──────── INFORMATION PROVIDED

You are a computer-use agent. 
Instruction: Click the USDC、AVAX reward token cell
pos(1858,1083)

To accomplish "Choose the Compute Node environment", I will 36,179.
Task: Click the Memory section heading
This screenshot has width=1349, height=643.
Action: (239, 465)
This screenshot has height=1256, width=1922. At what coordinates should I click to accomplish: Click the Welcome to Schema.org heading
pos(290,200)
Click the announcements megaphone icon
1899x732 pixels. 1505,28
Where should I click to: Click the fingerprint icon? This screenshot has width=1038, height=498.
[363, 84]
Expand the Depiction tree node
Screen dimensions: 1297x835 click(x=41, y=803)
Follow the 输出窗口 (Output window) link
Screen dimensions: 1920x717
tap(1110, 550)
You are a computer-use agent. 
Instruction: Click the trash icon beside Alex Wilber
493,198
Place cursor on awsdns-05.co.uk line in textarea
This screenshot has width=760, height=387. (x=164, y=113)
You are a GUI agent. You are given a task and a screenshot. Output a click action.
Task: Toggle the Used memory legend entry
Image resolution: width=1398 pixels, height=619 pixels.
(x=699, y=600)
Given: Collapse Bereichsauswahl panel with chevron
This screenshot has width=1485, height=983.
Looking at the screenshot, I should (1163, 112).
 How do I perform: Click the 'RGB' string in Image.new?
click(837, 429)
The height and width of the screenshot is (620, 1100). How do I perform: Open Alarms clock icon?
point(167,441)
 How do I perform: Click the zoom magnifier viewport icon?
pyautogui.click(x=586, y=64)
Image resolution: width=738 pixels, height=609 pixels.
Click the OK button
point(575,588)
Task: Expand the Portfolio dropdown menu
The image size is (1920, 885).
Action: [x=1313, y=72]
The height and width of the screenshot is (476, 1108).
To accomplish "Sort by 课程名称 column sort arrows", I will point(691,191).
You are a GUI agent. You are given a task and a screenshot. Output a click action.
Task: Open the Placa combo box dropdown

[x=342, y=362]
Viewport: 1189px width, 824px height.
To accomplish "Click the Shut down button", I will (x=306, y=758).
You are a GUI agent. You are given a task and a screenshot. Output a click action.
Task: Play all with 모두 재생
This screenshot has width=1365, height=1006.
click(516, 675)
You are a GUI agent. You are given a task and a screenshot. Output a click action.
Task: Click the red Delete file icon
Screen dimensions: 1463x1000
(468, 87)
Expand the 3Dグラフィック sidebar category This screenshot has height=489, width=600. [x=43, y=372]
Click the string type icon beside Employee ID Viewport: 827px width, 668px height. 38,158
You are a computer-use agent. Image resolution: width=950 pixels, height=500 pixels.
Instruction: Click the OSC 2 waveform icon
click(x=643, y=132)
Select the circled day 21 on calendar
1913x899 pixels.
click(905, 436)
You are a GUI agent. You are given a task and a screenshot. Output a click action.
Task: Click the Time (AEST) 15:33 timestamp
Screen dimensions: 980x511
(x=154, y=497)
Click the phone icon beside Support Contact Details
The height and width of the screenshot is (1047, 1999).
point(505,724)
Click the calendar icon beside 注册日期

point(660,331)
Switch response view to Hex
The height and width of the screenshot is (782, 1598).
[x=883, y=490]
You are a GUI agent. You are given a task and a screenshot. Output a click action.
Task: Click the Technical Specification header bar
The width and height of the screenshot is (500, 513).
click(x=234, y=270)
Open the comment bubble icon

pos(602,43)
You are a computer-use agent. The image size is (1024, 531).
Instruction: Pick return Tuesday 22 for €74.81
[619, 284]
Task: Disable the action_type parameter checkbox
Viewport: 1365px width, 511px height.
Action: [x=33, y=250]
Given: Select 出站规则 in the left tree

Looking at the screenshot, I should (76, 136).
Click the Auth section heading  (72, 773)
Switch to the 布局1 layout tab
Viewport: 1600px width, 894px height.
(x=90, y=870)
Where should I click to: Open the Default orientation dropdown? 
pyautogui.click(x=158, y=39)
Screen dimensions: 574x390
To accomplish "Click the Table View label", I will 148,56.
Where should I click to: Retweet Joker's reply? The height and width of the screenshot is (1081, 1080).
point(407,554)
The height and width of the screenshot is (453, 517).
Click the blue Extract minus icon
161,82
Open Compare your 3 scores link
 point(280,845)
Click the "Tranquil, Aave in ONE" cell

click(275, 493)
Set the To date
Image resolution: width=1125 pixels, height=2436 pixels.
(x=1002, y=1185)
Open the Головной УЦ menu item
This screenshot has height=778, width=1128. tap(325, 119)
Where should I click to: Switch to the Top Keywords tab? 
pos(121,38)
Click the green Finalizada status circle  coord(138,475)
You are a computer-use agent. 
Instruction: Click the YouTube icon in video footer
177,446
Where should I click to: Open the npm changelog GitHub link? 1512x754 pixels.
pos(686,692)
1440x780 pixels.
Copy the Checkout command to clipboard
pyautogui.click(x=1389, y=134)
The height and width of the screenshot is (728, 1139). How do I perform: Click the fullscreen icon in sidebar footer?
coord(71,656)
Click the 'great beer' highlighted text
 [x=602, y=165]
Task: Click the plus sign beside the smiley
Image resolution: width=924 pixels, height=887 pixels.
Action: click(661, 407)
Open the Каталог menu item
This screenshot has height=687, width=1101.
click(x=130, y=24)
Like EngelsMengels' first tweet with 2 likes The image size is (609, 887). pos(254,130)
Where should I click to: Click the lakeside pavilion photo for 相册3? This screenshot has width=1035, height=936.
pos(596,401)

────────────────

Transcribe each record exactly as it is written above.

### EXPECTED ANSWER
You are a computer-use agent. 
Instruction: Click the USDC、AVAX reward token cell
pos(1858,1083)

To accomplish "Choose the Compute Node environment", I will 36,179.
Task: Click the Memory section heading
This screenshot has width=1349, height=643.
Action: (239, 465)
This screenshot has height=1256, width=1922. At what coordinates should I click to accomplish: Click the Welcome to Schema.org heading
pos(290,200)
Click the announcements megaphone icon
1899x732 pixels. 1505,28
Where should I click to: Click the fingerprint icon? This screenshot has width=1038, height=498.
[363, 84]
Expand the Depiction tree node
Screen dimensions: 1297x835 click(x=41, y=803)
Follow the 输出窗口 (Output window) link
Screen dimensions: 1920x717
tap(1110, 550)
You are a computer-use agent. 
Instruction: Click the trash icon beside Alex Wilber
493,198
Place cursor on awsdns-05.co.uk line in textarea
This screenshot has width=760, height=387. (x=164, y=113)
You are a GUI agent. You are given a task and a screenshot. Output a click action.
Task: Toggle the Used memory legend entry
Image resolution: width=1398 pixels, height=619 pixels.
(x=699, y=600)
Given: Collapse Bereichsauswahl panel with chevron
This screenshot has width=1485, height=983.
Looking at the screenshot, I should (1163, 112).
 How do I perform: Click the 'RGB' string in Image.new?
click(837, 429)
The height and width of the screenshot is (620, 1100). How do I perform: Open Alarms clock icon?
point(167,441)
 How do I perform: Click the zoom magnifier viewport icon?
pyautogui.click(x=586, y=64)
Image resolution: width=738 pixels, height=609 pixels.
Click the OK button
point(575,588)
Task: Expand the Portfolio dropdown menu
The image size is (1920, 885).
Action: [x=1313, y=72]
The height and width of the screenshot is (476, 1108).
To accomplish "Sort by 课程名称 column sort arrows", I will point(691,191).
You are a GUI agent. You are given a task and a screenshot. Output a click action.
Task: Open the Placa combo box dropdown

[x=342, y=362]
Viewport: 1189px width, 824px height.
To accomplish "Click the Shut down button", I will (x=306, y=758).
You are a GUI agent. You are given a task and a screenshot. Output a click action.
Task: Play all with 모두 재생
This screenshot has width=1365, height=1006.
click(516, 675)
You are a GUI agent. You are given a task and a screenshot. Output a click action.
Task: Click the red Delete file icon
Screen dimensions: 1463x1000
(468, 87)
Expand the 3Dグラフィック sidebar category This screenshot has height=489, width=600. [x=43, y=372]
Click the string type icon beside Employee ID Viewport: 827px width, 668px height. 38,158
You are a computer-use agent. Image resolution: width=950 pixels, height=500 pixels.
Instruction: Click the OSC 2 waveform icon
click(x=643, y=132)
Select the circled day 21 on calendar
1913x899 pixels.
click(905, 436)
You are a GUI agent. You are given a task and a screenshot. Output a click action.
Task: Click the Time (AEST) 15:33 timestamp
Screen dimensions: 980x511
(x=154, y=497)
Click the phone icon beside Support Contact Details
The height and width of the screenshot is (1047, 1999).
point(505,724)
Click the calendar icon beside 注册日期

point(660,331)
Switch response view to Hex
The height and width of the screenshot is (782, 1598).
[x=883, y=490]
You are a GUI agent. You are given a task and a screenshot. Output a click action.
Task: Click the Technical Specification header bar
The width and height of the screenshot is (500, 513).
click(x=234, y=270)
Open the comment bubble icon

pos(602,43)
You are a computer-use agent. The image size is (1024, 531).
Instruction: Pick return Tuesday 22 for €74.81
[619, 284]
Task: Disable the action_type parameter checkbox
Viewport: 1365px width, 511px height.
Action: [x=33, y=250]
Given: Select 出站规则 in the left tree

Looking at the screenshot, I should (76, 136).
Click the Auth section heading  (72, 773)
Switch to the 布局1 layout tab
Viewport: 1600px width, 894px height.
(x=90, y=870)
Where should I click to: Open the Default orientation dropdown? 
pyautogui.click(x=158, y=39)
Screen dimensions: 574x390
To accomplish "Click the Table View label", I will 148,56.
Where should I click to: Retweet Joker's reply? The height and width of the screenshot is (1081, 1080).
point(407,554)
The height and width of the screenshot is (453, 517).
Click the blue Extract minus icon
161,82
Open Compare your 3 scores link
 point(280,845)
Click the "Tranquil, Aave in ONE" cell

click(275, 493)
Set the To date
Image resolution: width=1125 pixels, height=2436 pixels.
(x=1002, y=1185)
Open the Головной УЦ menu item
This screenshot has height=778, width=1128. tap(325, 119)
Where should I click to: Switch to the Top Keywords tab? 
pos(121,38)
Click the green Finalizada status circle  coord(138,475)
You are a computer-use agent. 
Instruction: Click the YouTube icon in video footer
177,446
Where should I click to: Open the npm changelog GitHub link? 1512x754 pixels.
pos(686,692)
1440x780 pixels.
Copy the Checkout command to clipboard
pyautogui.click(x=1389, y=134)
The height and width of the screenshot is (728, 1139). How do I perform: Click the fullscreen icon in sidebar footer?
coord(71,656)
Click the 'great beer' highlighted text
 [x=602, y=165]
Task: Click the plus sign beside the smiley
Image resolution: width=924 pixels, height=887 pixels.
Action: click(661, 407)
Open the Каталог menu item
This screenshot has height=687, width=1101.
click(x=130, y=24)
Like EngelsMengels' first tweet with 2 likes The image size is (609, 887). pos(254,130)
Where should I click to: Click the lakeside pavilion photo for 相册3? This screenshot has width=1035, height=936.
pos(596,401)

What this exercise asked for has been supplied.